● Passage shown
[Start]

5.1. Data Types

How data is stored or laid out in memory can vary from language to language, compiler to compiler, operating system to operating system, and processor to processor. This combination of language/compiler/operating system/processor is called a platform. Any modern middleware must be able to take data from one specific platform (for example, C/gcc.7.3.0/Linux®/PPC) and transparently deliver it to another (for example, C/gcc.7.3.0/Linux/Arm® v8). This process is commonly called serialization/deserialization, or marshalling/demarshalling.

Connext Micro data samples sent on the same Connext Micro topic share a data type. This type defines the fields that exist in the DDS data samples and what their constituent types are. The middleware stores and propagates this meta-information separately from the individual DDS data samples, allowing it to propagate DDS samples efficiently while handling byte ordering and alignment issues for you.

To publish and/or subscribe to data with Connext Micro, you will carry out the following steps:

  1. Select a type to describe your data and use the RTI Code Generator to define a type at compile-time using a language-independent description language.

[End]

● Problems to work on
**A)** From the Connext Micro data types passage, copy the span that begins at the words "Connext Micro data" and stops after "language-independent description language.".
**B)** Write what comes next in the passage on Connext Micro data types, picking up after its final sentence.

● Data provided
[Start]

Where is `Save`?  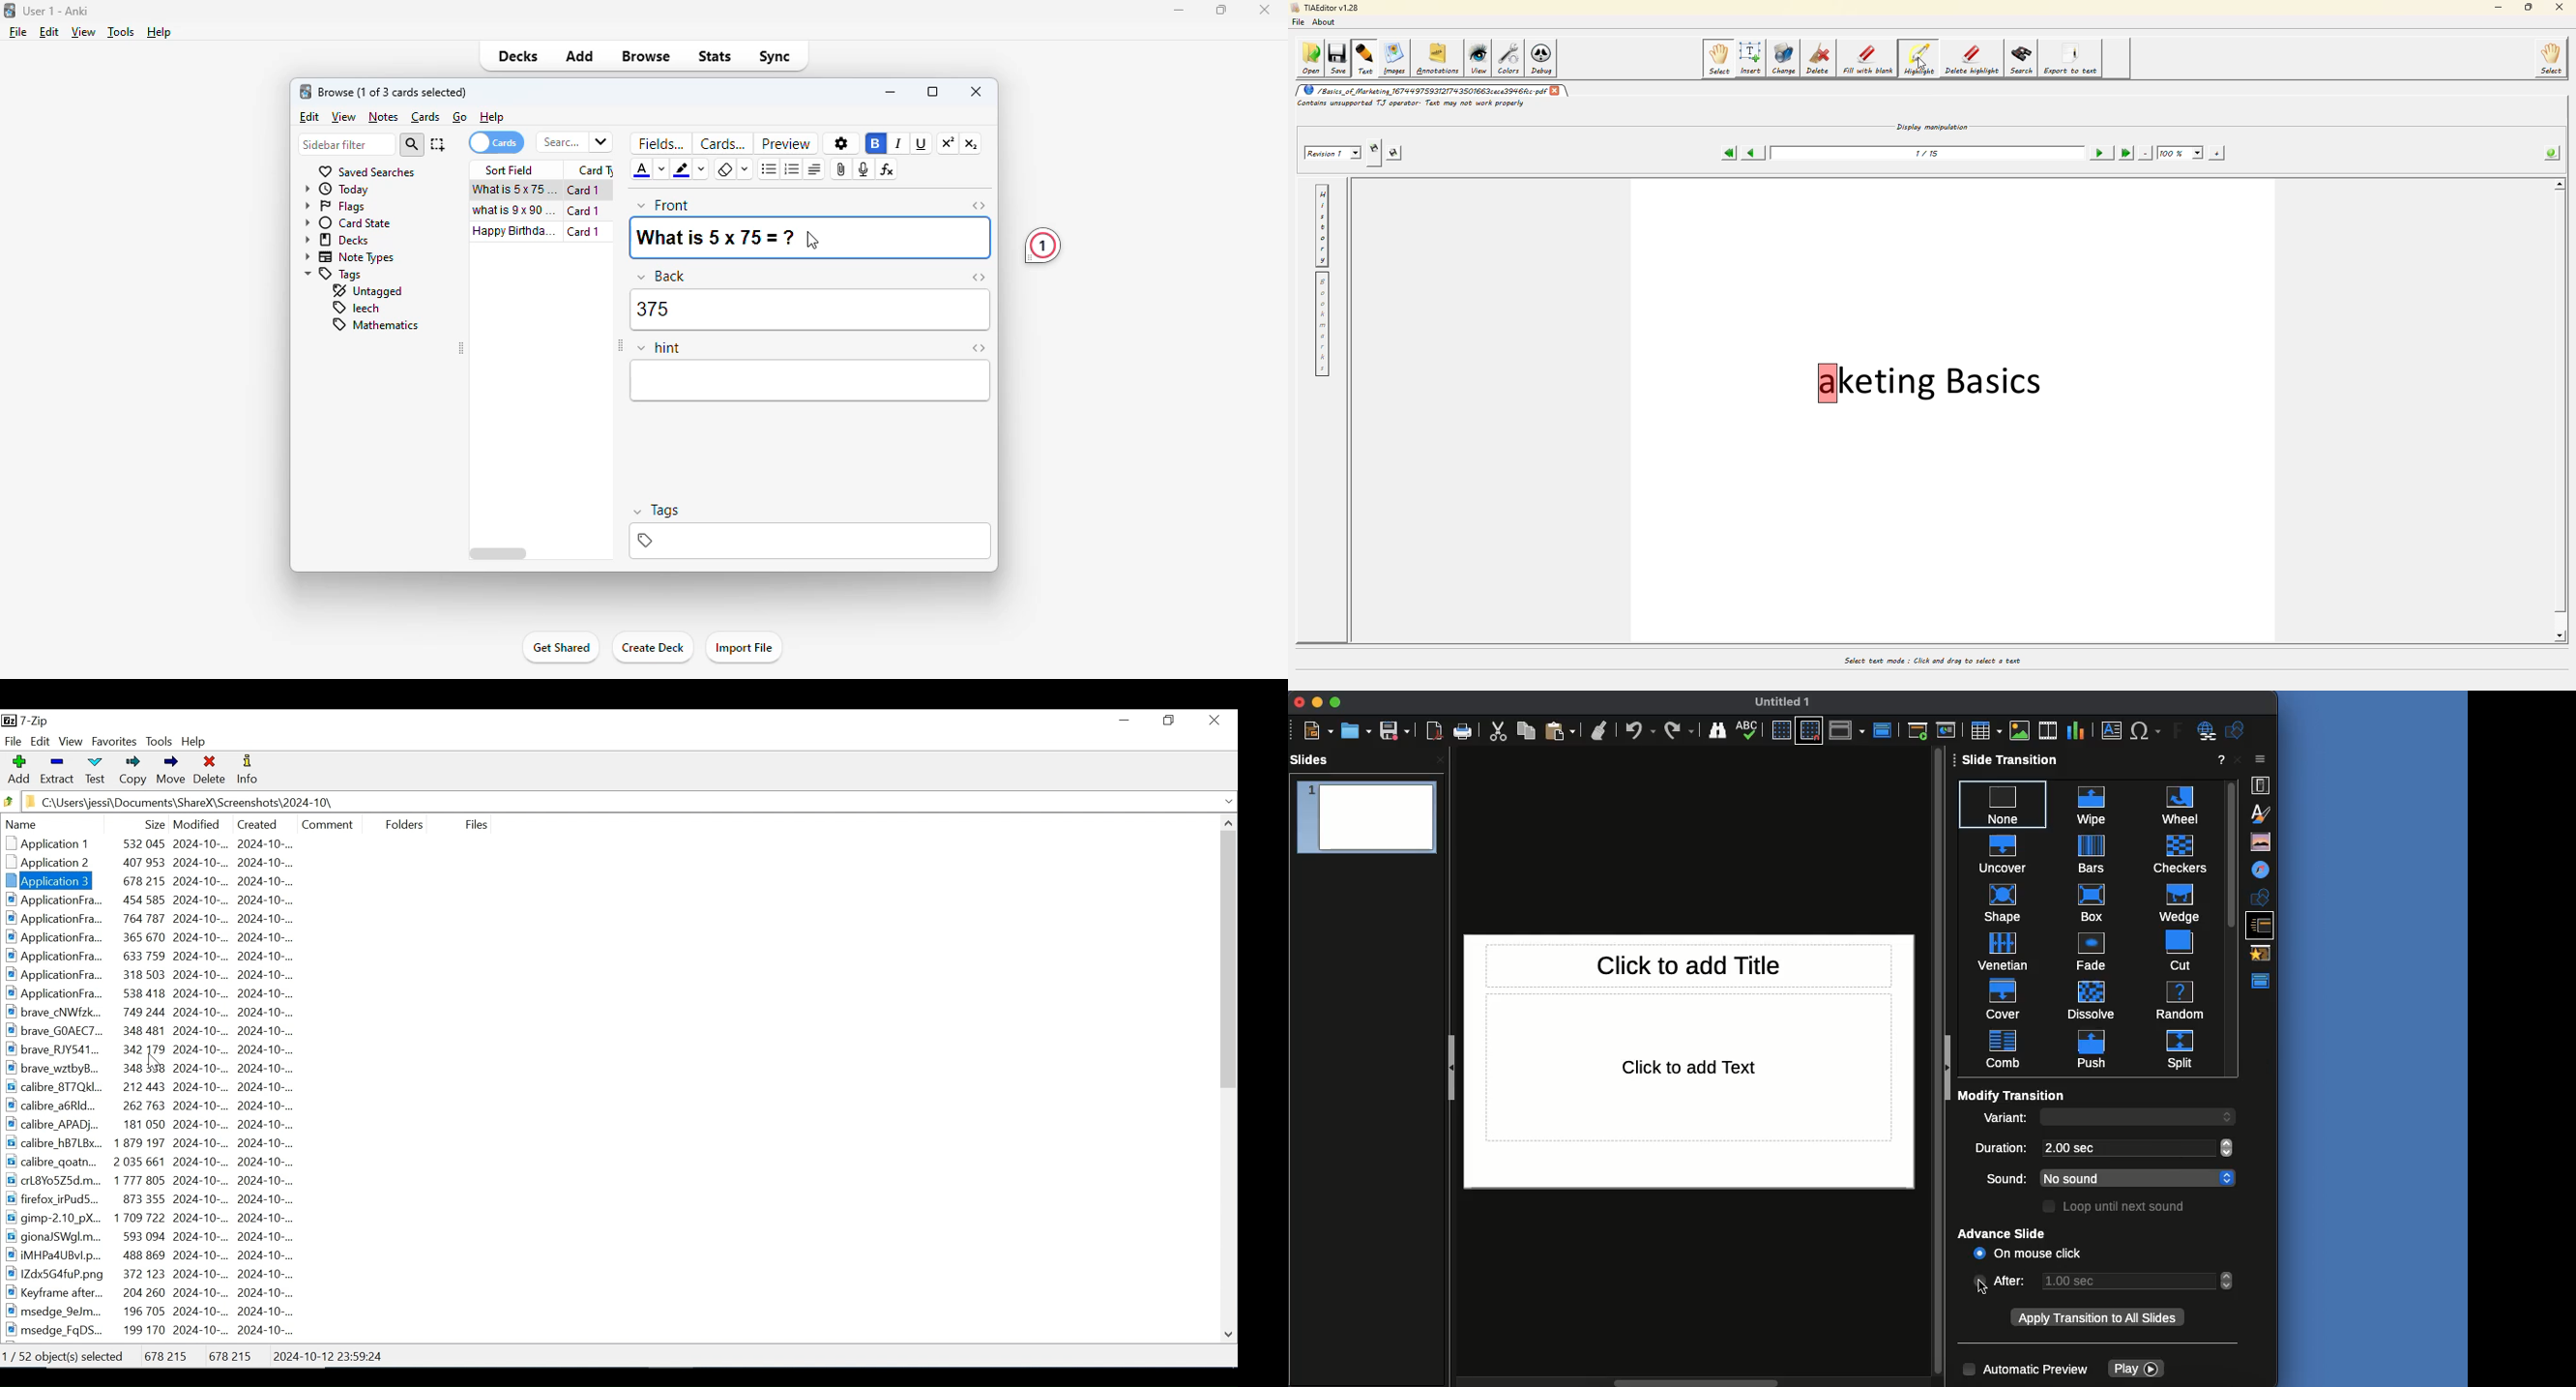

[End]

● Responses in order
**A)**
Connext Micro data samples sent on the same Connext Micro topic share a data type. This type defines the fields that exist in the DDS data samples and what their constituent types are. The middleware stores and propagates this meta-information separately from the individual DDS data samples, allowing it to propagate DDS samples efficiently while handling byte ordering and alignment issues for you.

To publish and/or subscribe to data with Connext Micro, you will carry out the following steps:

  1. Select a type to describe your data and use the RTI Code Generator to define a type at compile-time using a language-independent description language.

**B)**
    The RTI Code Generator accepts input in the following formats:

    • OMG IDL. This format is a standardized component of the DDS specification. It describes data types with a C++-like syntax. A link to the latest specification can be found here: https://www.omg.org/spec/IDL.

    • XML in a DDS-specific format. This XML format is terser, and therefore easier to read and write by hand, than an XSD file. It offers the general benefits of XML-extensibility and ease of integration, while fully supporting DDS-specific data types and concepts. A link to the latest specification, including a description of the XML format, can be found here: https://www.omg.org/spec/DDS-XTypes/.

    • XSD format. You can describe data types with XML schemas (XSD). A link to the latest specification, including a description of the XSD format, can be found here: https://www.omg.org/spec/DDS-XTypes/.

    Define a type programmatically at run time.

    This method may be appropriate for applications with dynamic data description needs: applications for which types change frequently or cannot be known ahead of time.

  2. Register your type with a logical name.

  3. Create a Topic using the type name you previously registered.

    If you’ve chosen to use a built-in type instead of defining your own, you will use the API constant corresponding to that type’s name.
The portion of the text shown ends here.